# As If I Didn't Use My Ticket



## sechs (Aug 19, 2008)

I'm wondering if anyone else has run into this before, and how it panned out:

I took a multisegment trip almost two months ago. The first segment was the ACE train, which runs as an Amtrak thruway. Every other segment of the entire trip has posted, except that one.

I contacted AGR last week about it, and the rep put the issue in for investigation. I call back today to find out that there's no record that I used that ticket. Since I certainly did end up in Stockton that day to catch the Stockton-Stockton thruway bus (which posted for 100 points, thank you), this seems a bit silly. The situation is now in "for furthur investigation."

I suppose that I can send in a copy of my ticket stub, but what would that prove anyhow?


----------



## AlanB (Aug 20, 2008)

Sounds a lot like what happens when one rides NJT between Philly and Atlantic City. Those points never post automatically either. I'm not sure that NJT actually turns the tickets over to Amtrak or not.
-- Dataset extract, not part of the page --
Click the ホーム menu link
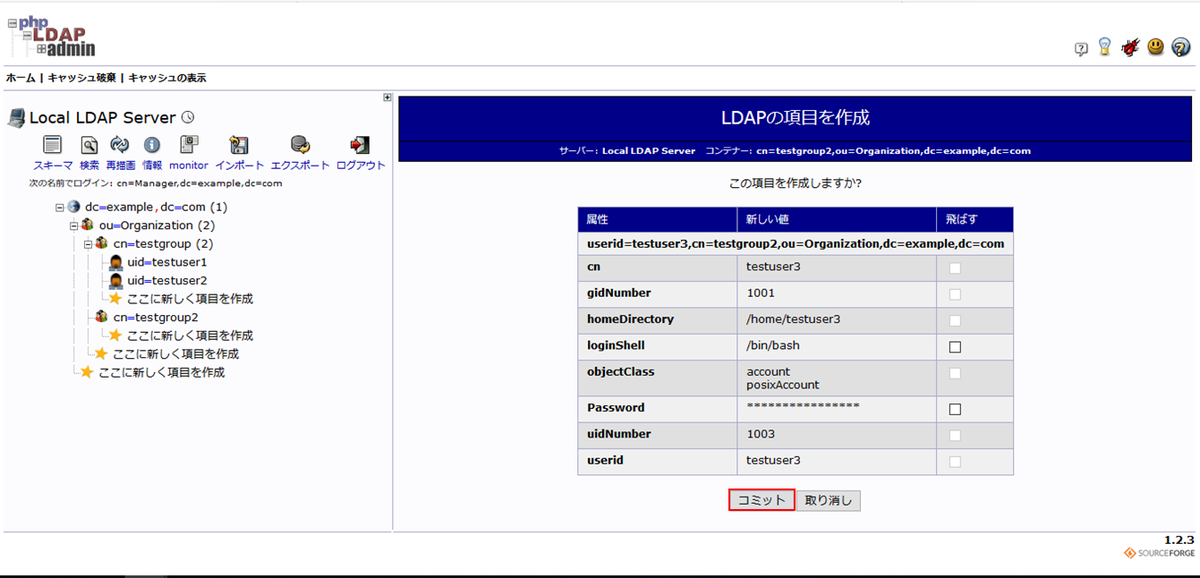Screen dimensions: 1200x578 pyautogui.click(x=20, y=78)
As for your ticket stub, while it doesn't totally prove that you rode the train (even if the conductor punched a hole in it), it does prove that you didn't turn the ticket in for a refund at least. So that does count for something IMHO.


----------



## wayman (Aug 20, 2008)

AlanB said:


> Sounds a lot like what happens when one rides NJT between Philly and Atlantic City. Those points never post automatically either. I'm not sure that NJT actually turns the tickets over to Amtrak or not.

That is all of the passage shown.